#### Selected extract:

Open patrick-kidger opened 2 years ago
Have you seen the mode
argument to .at[].set()
? https://jax.readthedocs.io/en/latest/_autosummary/jax.numpy.ndarray.at.html#jax.numpy.ndarray.at
There is not (yet) an debugging option for raising errors, but at least you have a couple of customization options.
Thanks for the link -- indeed I didn't know about them. They don't help with resolving this issue, but they're still good to know.
+1 on more transparency as to whether it compiles to in-place or out-of-place. I suspect the massive runtime slowdown in my discussion question (https://github.com/google/jax/discussions/9116 ) might come from at[].set() triggering a copy, but i don't know how I can check or debug that at all.
I'm also having this issue and it seems that the in-place may only happen if the array is created within jit. I tried the following as a simple example and benchmarked the speeds
N=1_000
jaxa = jnp.zeros(10_000_000)

#### Exercise prompt:
Reproduce the passage of the JAX thread on in-place array updates from "Open patrick-kidger opened" up to and including "that at all.". The material below comes from a separate, unrelated source.

#### Provided material:
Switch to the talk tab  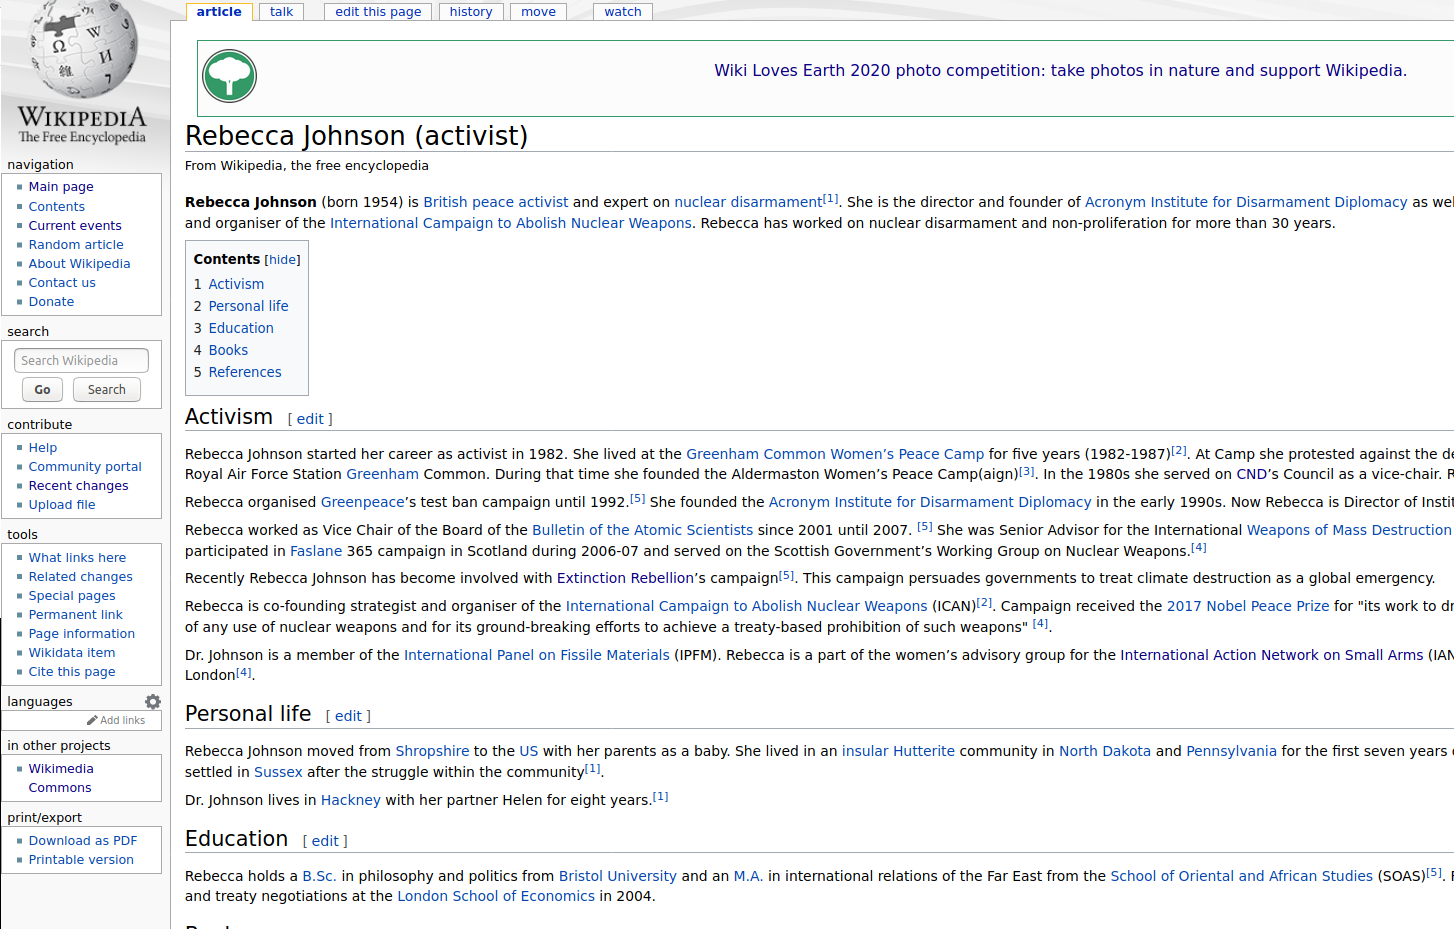coord(281,12)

#### Solution to the exercise:
Open patrick-kidger opened 2 years ago
Have you seen the mode
argument to .at[].set()
? https://jax.readthedocs.io/en/latest/_autosummary/jax.numpy.ndarray.at.html#jax.numpy.ndarray.at
There is not (yet) an debugging option for raising errors, but at least you have a couple of customization options.
Thanks for the link -- indeed I didn't know about them. They don't help with resolving this issue, but they're still good to know.
+1 on more transparency as to whether it compiles to in-place or out-of-place. I suspect the massive runtime slowdown in my discussion question (https://github.com/google/jax/discussions/9116 ) might come from at[].set() triggering a copy, but i don't know how I can check or debug that at all.